さかのぼること5年前、社員の一人が深刻な顔で「話が有ると」
故郷(ハノイから200km)のお父さんが「病気になり、お金を貸してほしい」との事だった。
会社でも初めてのケースだったが「人道的見地で会社として融資」した。
その後お父さんは「ハノイの病院に転院し、手術を受けたが、おなかを開いてみると
手の施しようがなくそのまま閉じてしまったそうである。末期の胃がんだった」
ハノイに来てから、そして落ち着くまで「そのころ社宅として使っていた1室を提供しハノイでの居場所として
提供もし、様子も見に行った」しかし残念な結果だった。原因は、ベトナムでは「集団検診」などなく、病気になって発見するときには
既に「悪くなってからしか発見できない事情」があった。このお父さんんも田舎で体調悪かったのに
薬や設備の無い町医者で我慢に我慢を重ね、いよいよ耐えられなくなりハノイの病院に来たが「手遅れだったのである」
そしてその2年後、その社員をまた悲劇が襲う。今度はお母さんの体調が悪くなり「ハノイの病院に来ることになった」
父の死後その社員は「父の借金返しをまじめに行っていたが、今度は母親のことで同じ融資を受けなければならなくなった」
そして今回も「手術をしたが、やはり発見が遅かったためその後故郷でなくなってしまった。末期の乳がんであった」
原因は同じであった。「健康診断」を行ったことさえなかった。
「本当に悲しく大変な出来事が繰り返された」
その後も社員の中で「同じような悲劇が複数回あり、会社としてもその都度融資を行った」
会社も楽ではなかった時期には「大変だったこともある」
(ベトナムでは日本で言う健康保険は有っても実用的でなく、その範囲で治療をしてもらちが明かないような
状況なのである)
こんな状況があったため、会社では「自分の親御さんの健康状況を把握し、少しおかしい場合には
ハノイへきて健康診断を受けるようお達しを出した」
そして社員自身もベトナム労働法で決められている年1回の「健康診断」は必ず行っている。
(お金の問題から結構大手の会社でも健康診断を行っていない会社もあるが、何度も悲劇を見てきた
弊社では、必ず受けさせる)
そういう自分も健康診断(人間ドック)で3年ほど前に病気が発見され、とりあえず命拾いをした経験者なのだ。
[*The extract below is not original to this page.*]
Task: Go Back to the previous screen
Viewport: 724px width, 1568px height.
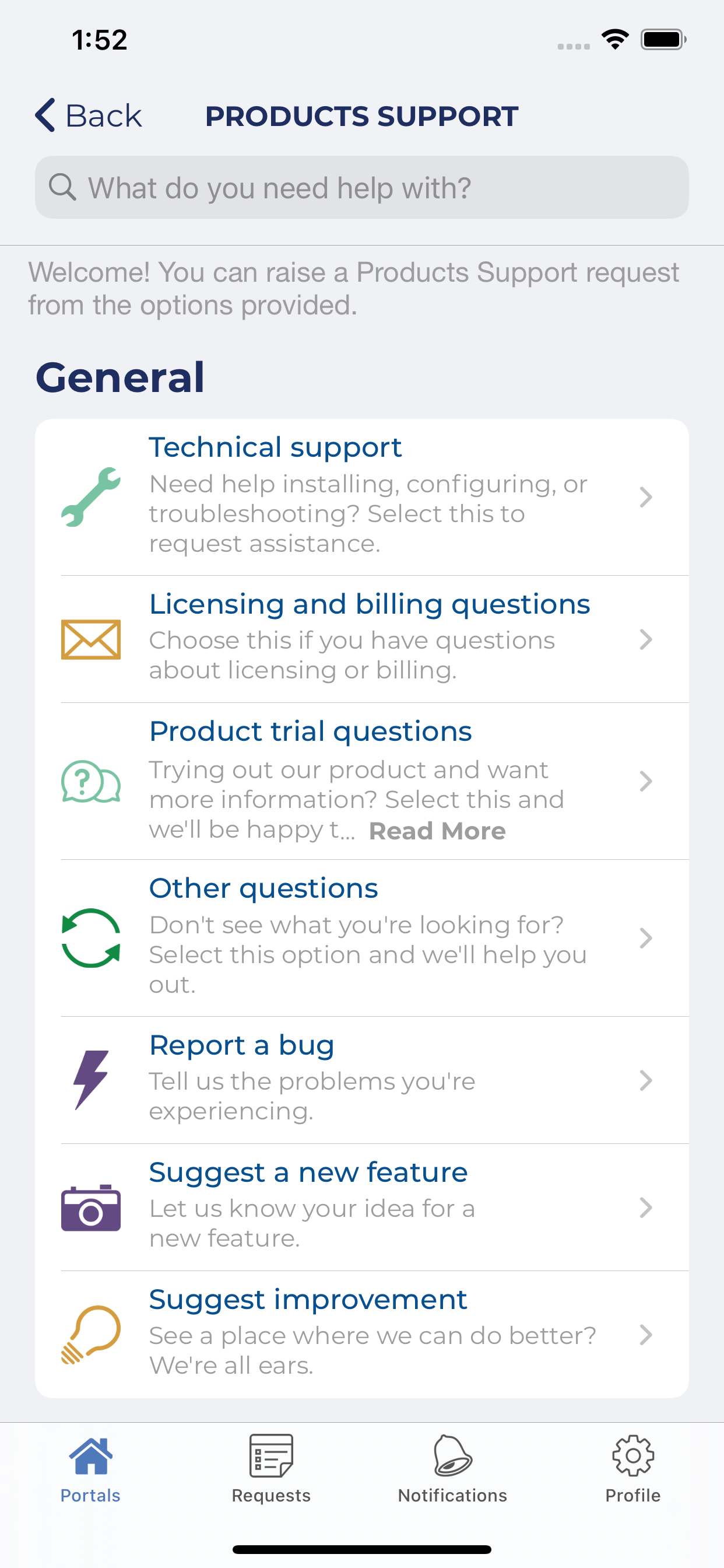Action: tap(89, 115)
大手メーカに居るときは「会社の健康診断があったが、ベトナムで起業してからは、5年間全く健康診断を受けていなかった」
そして6年目、会社も少し安定し「人間ドック」を受けられる余裕ができて、「何とはなしに人間ドックを予約」し、父が肺がんで
亡くなっているせいもあり「肺ドック」をオプションで付けたことで「初期の肺がんが発見でき、手術を受けて現在2年と5か月が
経ったのである」(自覚症状など全くなかった)身をもって「健康診断の重要性を分かっているがゆえに、社員の家族や社員自身は健康診断を怠らず
病気になっても早期発見、早期治療ができる社風を作りたいと思う」
自分は日々「爆弾を抱えて生きているようなものだ」若い社員たちにはこんな思いはさせたくないし、
そして「ちょうど自分と近い社員の親御さんにもこれ以上の悲劇を起こしたくない」
確かに「健康診断」はベトナムではないがしろになっている、だからこそ少なくとも社員とその家族には
是非健康診断を受けられる環境を提供したい。
社員のコロナワクチンの最新接種状況の報告を見ながら、そんなことを考えた。